#### WORK ORDER 1
Answer these questions from the DNSSEC discussion below, one line each:
(a) What makes DNSSEC hard-fail by default infeasible?
(b) What did browsers and big sites put effort into because they thought encrypting DNS requests was important?
(c) In the last paragraph, what could be pushed for so that replacement middle boxes support DNSSEC?
#### WORK ORDER 2
From the DNSSEC discussion below, quote the stretch from "You'll notice that" through "quickly and unilaterally.".

#### QUOTED PASSAGE
The engineering effort! ECC solves the theoretical concerns around latency anyway yet we have people arguing that it shouldn't be done. But if it was worth making HTTPS faster to secure HTTP, why not DNS?

Ah, I see what you're asking.

You're not going to find this answer satisfying, I suspect, but there are two main reasons browsers and big sites (that's what we're talking about) didn't bother to try to make DNSSEC faster:

1. They didn't think that DNSSEC did much in terms of security. I recognize you don't agree with this, but I'm just telling you what the thinking was. 2. Because there is substantial deployment of middleboxes which break DNSSEC, DNSSEC hard-fail by default is infeasible.

As a consequence, the easiest thing to do was just ignore DNSSEC.

You'll notice that they did think that encrypting DNS requests was important, as was protecting them from the local network, and so they put effort into DoH, which also had the benefit of being something you could do quickly and unilaterally.

  • I'm not unaware of this and I agree that WebPKI has greatly reduced global risk. New DNS tech takes a lot longer to implement but that doesn't mean we should kill DNSSEC support like the trolls insist upon!

    Why would Let's Encrypt not also be interested in safeguarding DNS, SSH, BGP, and all the others? Those middle boxes will have to get replaced someday and we could push for regulation requiring that their replacements support DNSSEC. These long-term societal investments are worth making and it would enable decentralized DNS.

#### RECORDED DATA
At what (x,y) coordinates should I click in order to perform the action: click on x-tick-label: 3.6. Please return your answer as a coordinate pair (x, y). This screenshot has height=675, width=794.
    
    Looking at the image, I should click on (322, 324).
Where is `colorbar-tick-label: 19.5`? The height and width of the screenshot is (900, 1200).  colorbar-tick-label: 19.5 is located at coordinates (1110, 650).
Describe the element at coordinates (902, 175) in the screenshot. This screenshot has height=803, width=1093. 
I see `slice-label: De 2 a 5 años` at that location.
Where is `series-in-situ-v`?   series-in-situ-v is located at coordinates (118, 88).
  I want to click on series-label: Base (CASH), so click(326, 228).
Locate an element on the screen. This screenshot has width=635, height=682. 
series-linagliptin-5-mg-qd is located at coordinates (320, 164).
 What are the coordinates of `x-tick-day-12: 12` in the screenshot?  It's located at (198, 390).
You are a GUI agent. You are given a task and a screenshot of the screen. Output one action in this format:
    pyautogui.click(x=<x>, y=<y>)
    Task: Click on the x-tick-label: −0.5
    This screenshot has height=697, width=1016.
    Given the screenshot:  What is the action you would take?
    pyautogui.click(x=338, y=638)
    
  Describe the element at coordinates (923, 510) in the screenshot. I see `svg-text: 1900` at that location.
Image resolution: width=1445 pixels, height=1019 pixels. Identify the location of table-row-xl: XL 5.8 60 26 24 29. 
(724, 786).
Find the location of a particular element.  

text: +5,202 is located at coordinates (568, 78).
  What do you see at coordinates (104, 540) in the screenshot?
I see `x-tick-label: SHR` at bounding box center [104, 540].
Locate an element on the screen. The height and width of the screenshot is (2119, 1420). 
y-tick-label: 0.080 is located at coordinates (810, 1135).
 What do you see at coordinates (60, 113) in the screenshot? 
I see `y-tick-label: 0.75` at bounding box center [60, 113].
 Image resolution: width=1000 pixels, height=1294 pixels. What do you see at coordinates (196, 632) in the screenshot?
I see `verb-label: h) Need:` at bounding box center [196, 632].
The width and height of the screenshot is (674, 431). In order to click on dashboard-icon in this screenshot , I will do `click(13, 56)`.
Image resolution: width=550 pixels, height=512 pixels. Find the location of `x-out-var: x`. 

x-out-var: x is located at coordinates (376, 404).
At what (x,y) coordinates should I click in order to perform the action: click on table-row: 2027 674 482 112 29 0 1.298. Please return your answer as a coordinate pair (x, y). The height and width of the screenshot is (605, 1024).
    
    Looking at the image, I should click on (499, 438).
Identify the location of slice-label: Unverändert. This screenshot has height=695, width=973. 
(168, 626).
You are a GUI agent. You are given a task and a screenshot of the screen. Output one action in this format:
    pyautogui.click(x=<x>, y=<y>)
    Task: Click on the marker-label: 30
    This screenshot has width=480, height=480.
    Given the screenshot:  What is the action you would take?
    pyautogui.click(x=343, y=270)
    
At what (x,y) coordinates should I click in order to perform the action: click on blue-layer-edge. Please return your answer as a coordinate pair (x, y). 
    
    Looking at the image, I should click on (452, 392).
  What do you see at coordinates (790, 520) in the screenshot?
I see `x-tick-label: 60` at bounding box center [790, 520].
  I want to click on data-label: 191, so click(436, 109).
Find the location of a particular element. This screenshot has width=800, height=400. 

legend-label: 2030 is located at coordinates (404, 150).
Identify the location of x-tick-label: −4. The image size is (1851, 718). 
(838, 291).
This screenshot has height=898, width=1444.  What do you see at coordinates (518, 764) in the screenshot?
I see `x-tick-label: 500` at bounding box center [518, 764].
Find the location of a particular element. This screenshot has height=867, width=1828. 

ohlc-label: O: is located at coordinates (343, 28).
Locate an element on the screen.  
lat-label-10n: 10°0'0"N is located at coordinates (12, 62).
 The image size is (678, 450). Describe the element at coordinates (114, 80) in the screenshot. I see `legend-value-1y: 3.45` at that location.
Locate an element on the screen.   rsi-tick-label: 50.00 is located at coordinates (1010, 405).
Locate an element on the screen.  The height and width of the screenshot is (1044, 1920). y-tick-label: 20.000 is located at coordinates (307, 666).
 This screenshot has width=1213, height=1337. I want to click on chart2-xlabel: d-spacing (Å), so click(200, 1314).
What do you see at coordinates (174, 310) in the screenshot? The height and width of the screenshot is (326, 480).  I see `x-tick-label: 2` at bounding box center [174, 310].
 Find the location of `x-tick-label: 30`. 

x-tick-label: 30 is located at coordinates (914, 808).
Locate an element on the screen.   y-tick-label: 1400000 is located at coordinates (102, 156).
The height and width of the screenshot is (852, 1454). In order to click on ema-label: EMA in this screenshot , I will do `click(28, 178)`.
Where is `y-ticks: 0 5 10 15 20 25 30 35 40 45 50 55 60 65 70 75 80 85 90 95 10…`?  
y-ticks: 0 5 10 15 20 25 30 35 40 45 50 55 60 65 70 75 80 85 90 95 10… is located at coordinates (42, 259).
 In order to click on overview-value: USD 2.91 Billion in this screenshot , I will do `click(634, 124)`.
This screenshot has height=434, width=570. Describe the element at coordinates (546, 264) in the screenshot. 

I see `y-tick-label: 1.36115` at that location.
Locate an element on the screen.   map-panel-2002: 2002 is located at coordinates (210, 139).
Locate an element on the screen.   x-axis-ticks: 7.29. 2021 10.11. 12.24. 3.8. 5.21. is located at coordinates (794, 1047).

#### WRITTEN REPLY 1
(a) There is substantial deployment of middleboxes that break DNSSEC.
(b) DoH.
(c) Regulation requiring that the replacements support DNSSEC.

#### WRITTEN REPLY 2
You'll notice that they did think that encrypting DNS requests was important, as was protecting them from the local network, and so they put effort into DoH, which also had the benefit of being something you could do quickly and unilaterally.